__RECORDS TO USE__.

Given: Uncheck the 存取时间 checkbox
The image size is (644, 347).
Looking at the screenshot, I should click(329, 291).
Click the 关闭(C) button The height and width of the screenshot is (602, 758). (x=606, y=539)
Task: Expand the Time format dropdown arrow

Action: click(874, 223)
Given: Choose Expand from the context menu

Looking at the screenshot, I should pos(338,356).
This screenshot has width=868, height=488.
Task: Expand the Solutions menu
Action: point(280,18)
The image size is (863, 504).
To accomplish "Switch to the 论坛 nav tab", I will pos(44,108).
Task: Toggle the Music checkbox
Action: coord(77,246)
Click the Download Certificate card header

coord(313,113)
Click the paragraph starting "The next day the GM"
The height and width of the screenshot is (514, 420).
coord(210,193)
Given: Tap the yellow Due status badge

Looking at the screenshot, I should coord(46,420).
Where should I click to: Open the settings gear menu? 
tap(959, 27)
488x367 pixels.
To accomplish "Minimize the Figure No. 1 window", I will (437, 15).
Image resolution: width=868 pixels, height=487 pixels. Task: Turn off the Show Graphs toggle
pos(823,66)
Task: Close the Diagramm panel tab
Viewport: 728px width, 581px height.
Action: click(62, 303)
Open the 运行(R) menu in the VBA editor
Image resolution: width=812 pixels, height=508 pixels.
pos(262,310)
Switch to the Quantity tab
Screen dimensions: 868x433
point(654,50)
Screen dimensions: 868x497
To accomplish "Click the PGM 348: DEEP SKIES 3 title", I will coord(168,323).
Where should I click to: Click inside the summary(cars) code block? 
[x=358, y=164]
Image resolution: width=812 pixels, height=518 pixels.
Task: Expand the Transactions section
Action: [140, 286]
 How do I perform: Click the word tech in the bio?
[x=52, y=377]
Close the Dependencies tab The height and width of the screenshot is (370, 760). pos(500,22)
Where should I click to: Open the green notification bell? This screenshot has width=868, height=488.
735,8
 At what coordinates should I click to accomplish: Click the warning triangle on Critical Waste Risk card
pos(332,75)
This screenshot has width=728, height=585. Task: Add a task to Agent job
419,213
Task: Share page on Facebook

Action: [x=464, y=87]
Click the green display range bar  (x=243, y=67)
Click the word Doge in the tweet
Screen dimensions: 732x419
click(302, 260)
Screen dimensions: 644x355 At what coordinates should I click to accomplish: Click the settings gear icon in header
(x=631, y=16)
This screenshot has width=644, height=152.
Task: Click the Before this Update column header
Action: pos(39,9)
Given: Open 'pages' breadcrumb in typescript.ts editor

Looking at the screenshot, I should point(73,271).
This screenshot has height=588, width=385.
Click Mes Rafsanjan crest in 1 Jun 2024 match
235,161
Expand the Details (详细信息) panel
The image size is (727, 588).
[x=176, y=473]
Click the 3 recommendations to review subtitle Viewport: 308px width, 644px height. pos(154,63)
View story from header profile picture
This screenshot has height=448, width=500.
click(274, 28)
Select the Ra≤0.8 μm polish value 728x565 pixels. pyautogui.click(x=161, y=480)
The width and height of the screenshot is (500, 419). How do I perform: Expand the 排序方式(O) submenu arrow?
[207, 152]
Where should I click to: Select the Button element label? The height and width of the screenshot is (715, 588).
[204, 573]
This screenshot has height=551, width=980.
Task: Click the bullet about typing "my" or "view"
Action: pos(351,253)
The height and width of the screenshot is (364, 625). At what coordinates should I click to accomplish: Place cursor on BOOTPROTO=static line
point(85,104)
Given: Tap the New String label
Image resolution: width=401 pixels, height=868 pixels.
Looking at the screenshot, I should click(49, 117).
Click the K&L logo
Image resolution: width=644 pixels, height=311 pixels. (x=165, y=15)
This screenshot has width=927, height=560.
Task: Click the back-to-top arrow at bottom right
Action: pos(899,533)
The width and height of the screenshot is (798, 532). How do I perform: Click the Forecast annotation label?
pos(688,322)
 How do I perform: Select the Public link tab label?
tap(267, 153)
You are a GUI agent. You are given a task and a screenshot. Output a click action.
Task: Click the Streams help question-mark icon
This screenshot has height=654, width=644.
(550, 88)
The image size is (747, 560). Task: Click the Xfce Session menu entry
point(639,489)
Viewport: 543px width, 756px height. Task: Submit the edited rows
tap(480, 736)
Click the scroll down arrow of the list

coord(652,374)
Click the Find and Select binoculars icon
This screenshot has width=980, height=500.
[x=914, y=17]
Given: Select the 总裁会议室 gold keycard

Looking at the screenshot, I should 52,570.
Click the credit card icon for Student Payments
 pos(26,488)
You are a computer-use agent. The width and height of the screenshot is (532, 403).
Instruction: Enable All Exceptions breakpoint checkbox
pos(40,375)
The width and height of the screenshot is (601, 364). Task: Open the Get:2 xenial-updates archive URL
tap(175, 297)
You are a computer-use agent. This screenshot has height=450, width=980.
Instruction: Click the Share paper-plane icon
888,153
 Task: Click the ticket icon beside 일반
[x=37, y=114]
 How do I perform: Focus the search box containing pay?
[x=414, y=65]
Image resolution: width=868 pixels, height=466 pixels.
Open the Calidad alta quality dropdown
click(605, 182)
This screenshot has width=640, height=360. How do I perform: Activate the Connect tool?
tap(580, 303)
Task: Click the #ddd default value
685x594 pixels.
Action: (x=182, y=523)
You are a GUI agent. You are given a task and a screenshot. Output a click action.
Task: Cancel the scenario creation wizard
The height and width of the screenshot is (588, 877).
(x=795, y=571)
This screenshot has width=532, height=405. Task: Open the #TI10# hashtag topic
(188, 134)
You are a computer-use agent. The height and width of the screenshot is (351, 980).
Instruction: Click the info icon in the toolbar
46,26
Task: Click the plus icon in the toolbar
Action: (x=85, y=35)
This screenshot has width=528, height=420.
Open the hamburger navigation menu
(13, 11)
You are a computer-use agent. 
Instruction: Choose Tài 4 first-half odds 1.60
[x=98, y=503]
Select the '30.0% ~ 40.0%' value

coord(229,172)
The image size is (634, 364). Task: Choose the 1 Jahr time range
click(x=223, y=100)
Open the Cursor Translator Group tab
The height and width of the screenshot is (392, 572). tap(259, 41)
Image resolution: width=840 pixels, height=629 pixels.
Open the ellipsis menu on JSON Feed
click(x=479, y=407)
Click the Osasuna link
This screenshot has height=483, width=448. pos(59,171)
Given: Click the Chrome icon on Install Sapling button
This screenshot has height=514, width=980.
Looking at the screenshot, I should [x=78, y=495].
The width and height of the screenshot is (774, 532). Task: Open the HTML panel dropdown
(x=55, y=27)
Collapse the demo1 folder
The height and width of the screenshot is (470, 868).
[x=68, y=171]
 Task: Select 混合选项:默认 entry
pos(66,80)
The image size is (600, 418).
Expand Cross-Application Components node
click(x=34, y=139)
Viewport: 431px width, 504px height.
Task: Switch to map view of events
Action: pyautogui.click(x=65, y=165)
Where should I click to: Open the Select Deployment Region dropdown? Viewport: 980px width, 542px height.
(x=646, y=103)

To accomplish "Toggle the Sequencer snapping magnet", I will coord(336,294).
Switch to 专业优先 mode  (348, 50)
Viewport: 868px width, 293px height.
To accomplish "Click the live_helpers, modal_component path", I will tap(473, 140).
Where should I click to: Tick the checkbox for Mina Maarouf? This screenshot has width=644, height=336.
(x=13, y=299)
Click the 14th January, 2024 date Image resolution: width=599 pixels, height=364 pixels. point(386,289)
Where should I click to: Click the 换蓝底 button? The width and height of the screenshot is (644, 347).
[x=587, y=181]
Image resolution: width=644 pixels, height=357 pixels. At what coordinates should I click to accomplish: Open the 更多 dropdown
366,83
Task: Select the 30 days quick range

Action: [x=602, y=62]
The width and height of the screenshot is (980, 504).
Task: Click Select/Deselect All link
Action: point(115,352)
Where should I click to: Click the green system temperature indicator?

__WORK INSTRUCTIONS__.
Pick out the lines above containing the word "Close", then copy them.

__ANSWER AREA__.
Task: Close the Diagramm panel tab
Close the Dependencies tab The height and width of the screenshot is (370, 760). pos(500,22)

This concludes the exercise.